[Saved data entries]
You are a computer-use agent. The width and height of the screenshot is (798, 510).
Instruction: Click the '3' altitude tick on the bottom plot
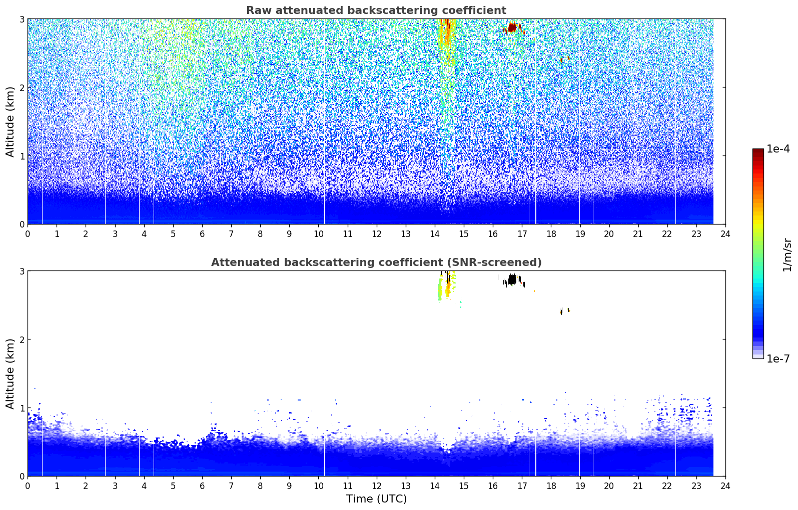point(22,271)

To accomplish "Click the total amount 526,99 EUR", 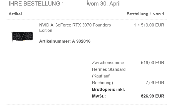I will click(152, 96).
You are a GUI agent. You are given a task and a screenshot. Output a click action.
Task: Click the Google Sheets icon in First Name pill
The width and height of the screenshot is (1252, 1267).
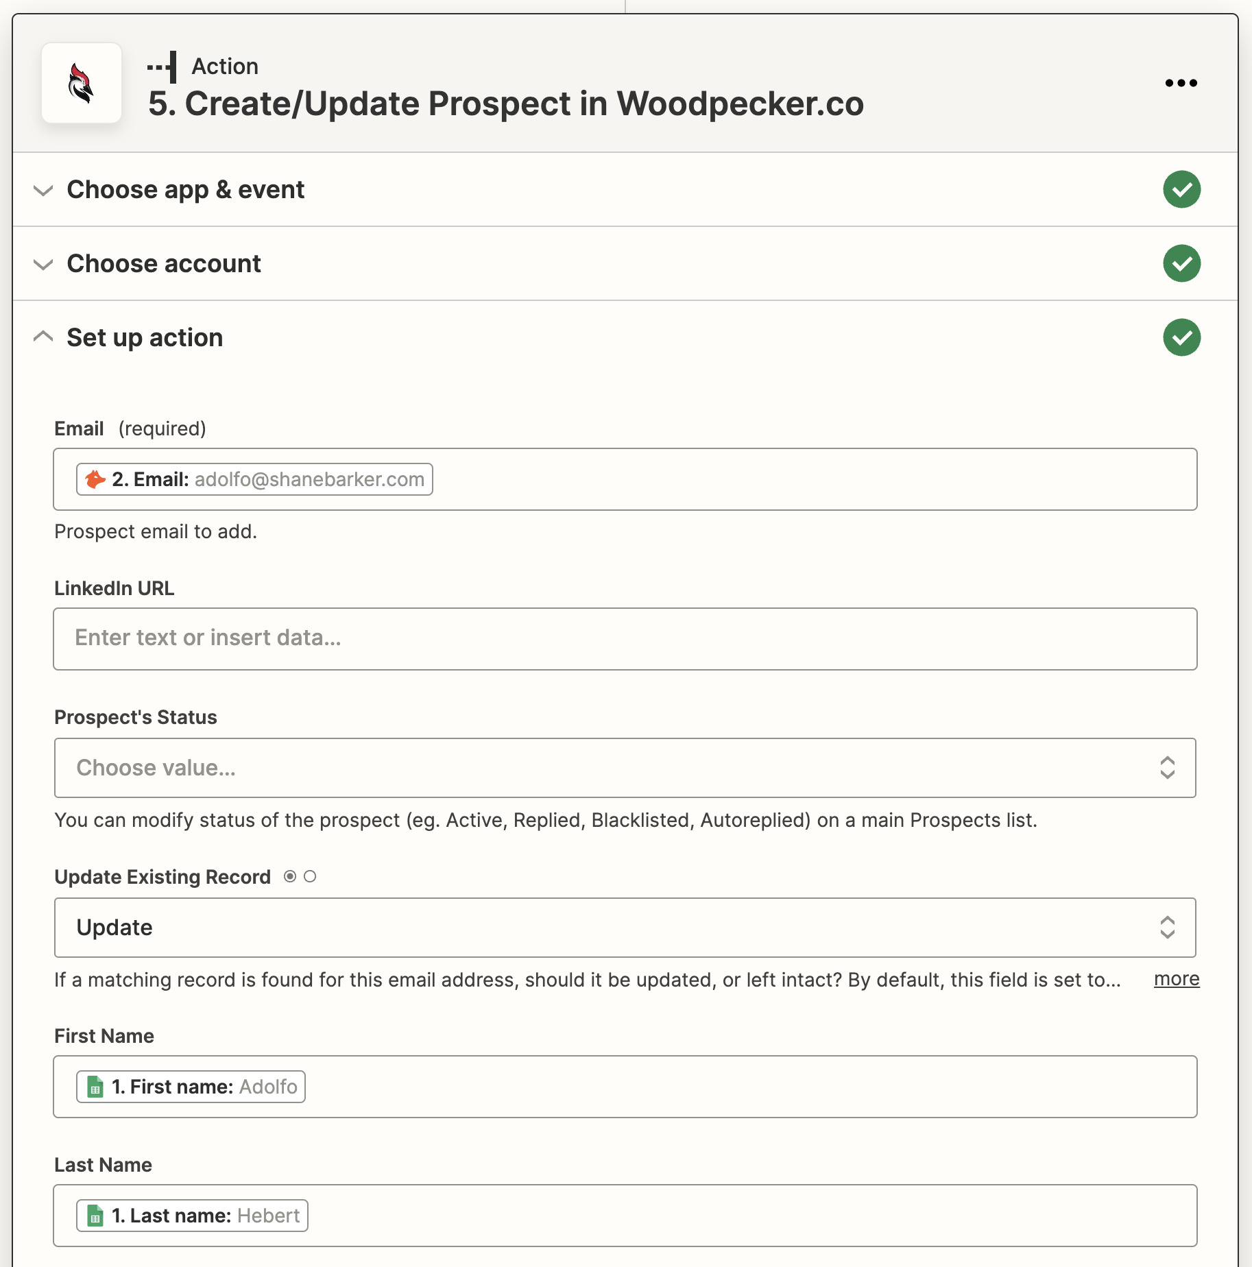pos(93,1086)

* * *

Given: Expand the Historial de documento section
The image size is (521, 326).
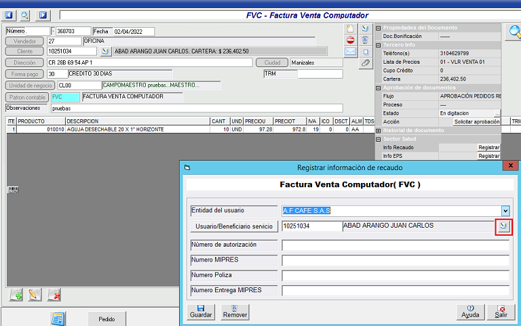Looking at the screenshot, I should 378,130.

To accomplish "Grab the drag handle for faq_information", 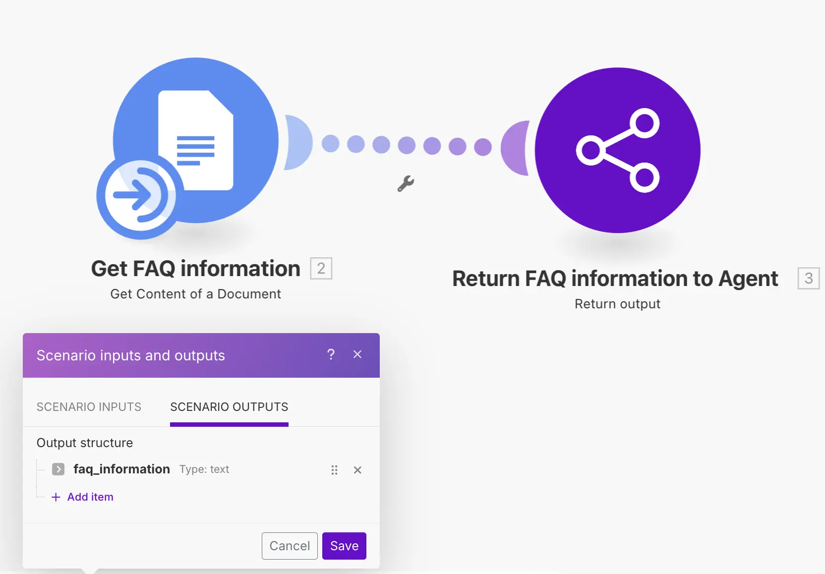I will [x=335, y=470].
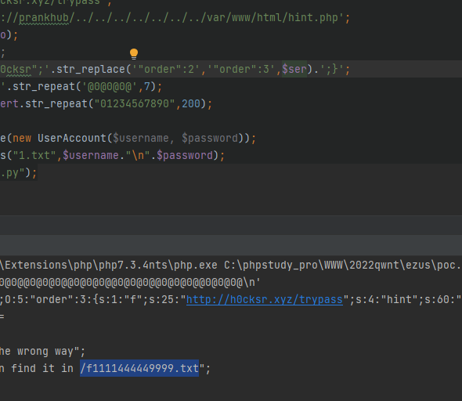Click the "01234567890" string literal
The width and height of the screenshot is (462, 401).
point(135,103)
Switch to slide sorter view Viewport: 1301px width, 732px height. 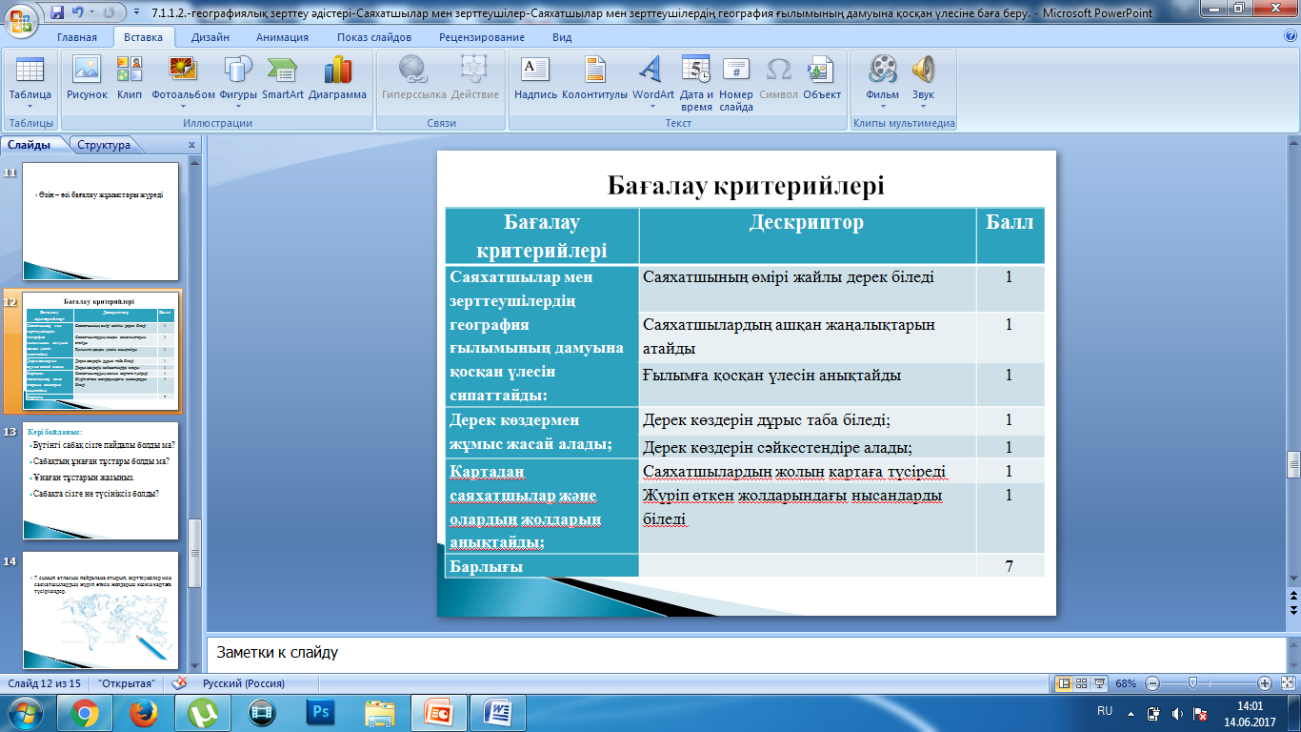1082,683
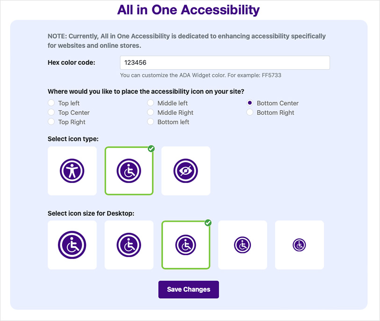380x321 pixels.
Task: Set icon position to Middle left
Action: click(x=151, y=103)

...

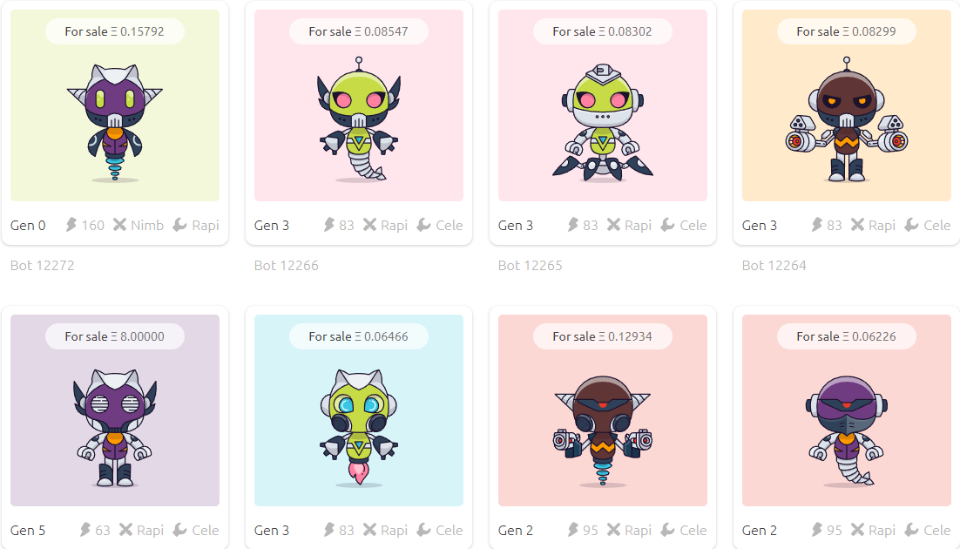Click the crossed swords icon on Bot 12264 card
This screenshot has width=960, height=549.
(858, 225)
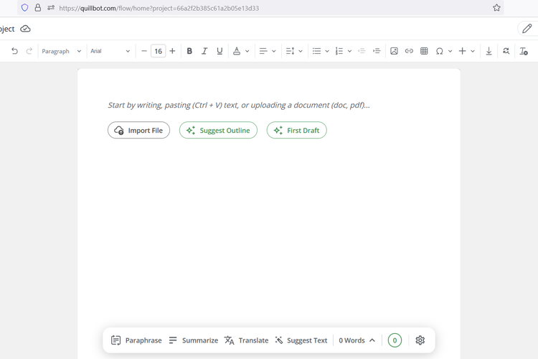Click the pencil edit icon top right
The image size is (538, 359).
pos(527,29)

§ TASK TO COMPLETE: Your answer should be the lines of the records that include the word "agent".

§ WRITTEN ANSWER:
You are a computer-use agent. The width and height of the screenshot is (798, 510).
You are a GUI agent. You are given a task and a screenshot. Output a click action.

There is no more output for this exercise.